▶ **The tasks**:
(1) List the three things that the post below, about Quebec and Alberta, says Alberta has in it.
(2) According to the post below about Quebec and Alberta, what oil price made everybody remember Alberta?

▶ **Excerpt provided**:
Monday, March 18, 2013

The Freak Province

Quebec used to be Canada's freak province. It's still strange and has a number of laws I consider stupid - the language laws. In Quebec it's illegal to post signs with English on them. More accurately, it's illegal to have signs in any language other than French. Because Quebec is French and they have real insecurities about their identity. I don't feel like walking through Chinatown here in Toronto makes me any less English; I think it makes me feel more English. It certainly makes me feel more white. Anyway, Quebec has settled down in recent years (aside from a huge student protest about tuition that lasted months and brought down a government). Quebec isn't trying to separate from Canada any more. That whole plan got messed up when, after a narrow loss in the last referendum, the leader of the Separatist party got on stage, in front of about a thousand microphones, drunk and unleashed a stream of racist vitriol. Bad for the cause that. I don't know whether Alberta really felt like Canada needed a new freak province and was willing to step in, you know, just being a team player or whether Alberta was a closet freak the whole time but nobody noticed. That will happen with prairie Provinces, people tend to forget about them.

Then oil topped $100 per barrel and suddenly everybody remembered Alberta.

Alberta has three interesting things in it: the Calgary Stampede (the Greatest Celebration of Animal Cruelty on Earth), dinosaur bones, and oil. Except it isn't really oil, it's bitumen or some shit. Everyone calls it the tar sands but since no one is willing to pay very much for either tar or sand (and no one who would buy either individually would pay anything for them mixed together - this definitely isn't a "you got chocolate on my peanut butter" thing) and people are willing to spend a lot of money for this shit, I assume it's some kind of oil. I could look it up but I don't care that much. The only reason I writing about it at all is because it's making Alberta insane and taking much of the rest of the continent with it.

The United States is dedicated to achieving "energy independence" and they want Canadian oil so they can reach that goal. Since Canada isn't the US and the US isn't Canada, I don't see how this makes them "independent" - what they are really talking about is backing away from the Carter Doctrine and ongoing engagement in the Middle East. The key to this process is a pipeline from the tar sands in Alberta through a bunch of US states and on to wherever it finishes (don't know don't care).

The Canadian government wants this pipeline badly. The Alberta government wants it worse. Even mild-mannered Saskatchewan is getting heated over this. The US government wants it too. So it should be a done deal, right?

▶ **Provided records**:
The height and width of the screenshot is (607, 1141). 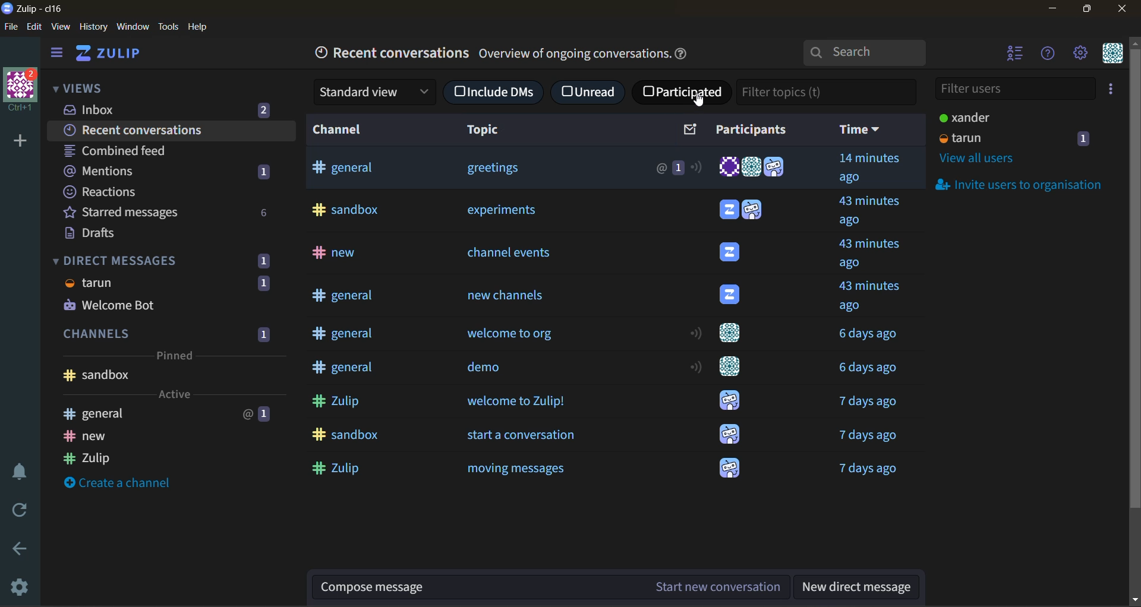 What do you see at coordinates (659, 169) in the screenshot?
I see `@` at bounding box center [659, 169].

...

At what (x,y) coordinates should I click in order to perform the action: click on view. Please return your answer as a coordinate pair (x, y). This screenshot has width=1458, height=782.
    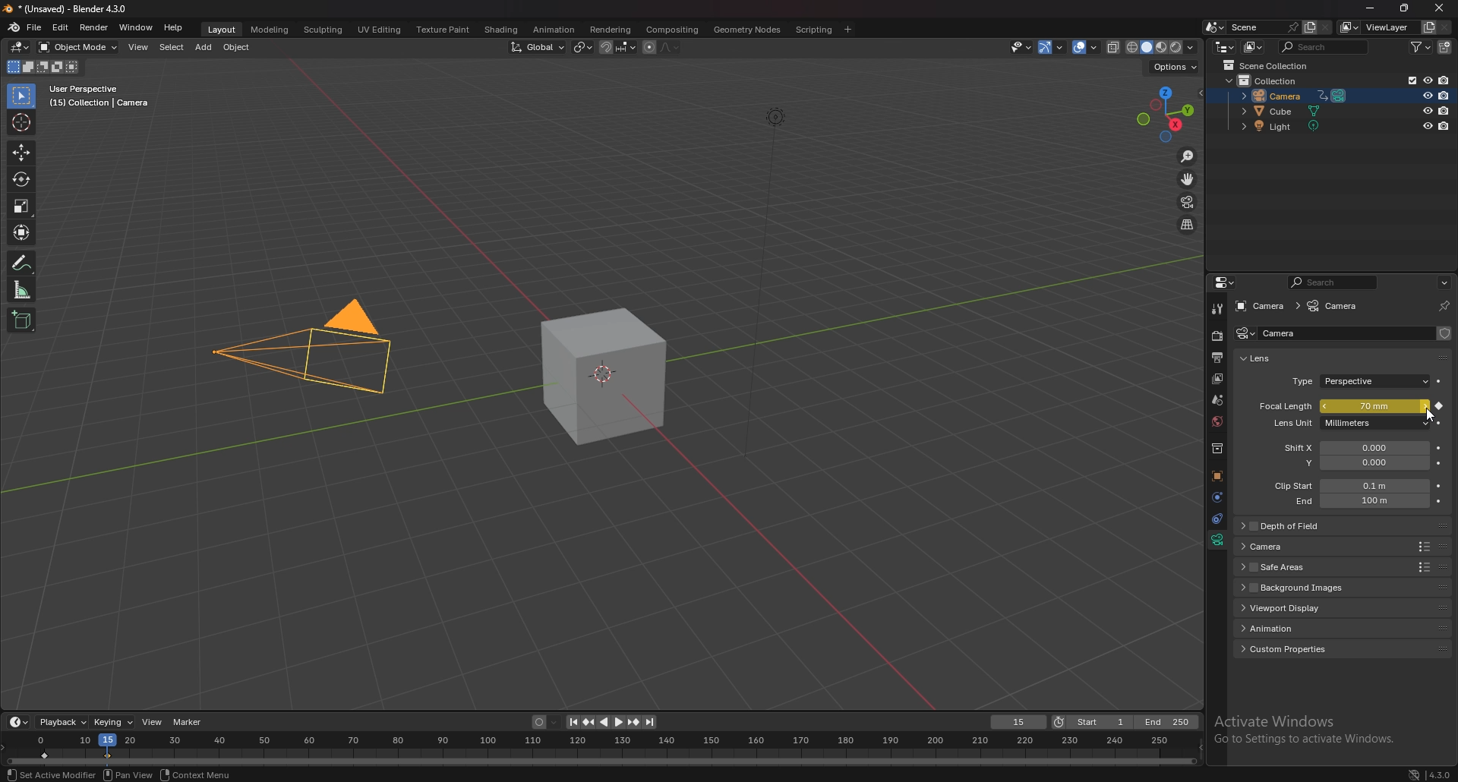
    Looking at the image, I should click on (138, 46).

▶ **Outputs in order**:
(1) The Calgary Stampede, dinosaur bones, and oil.

(2) $100 per barrel.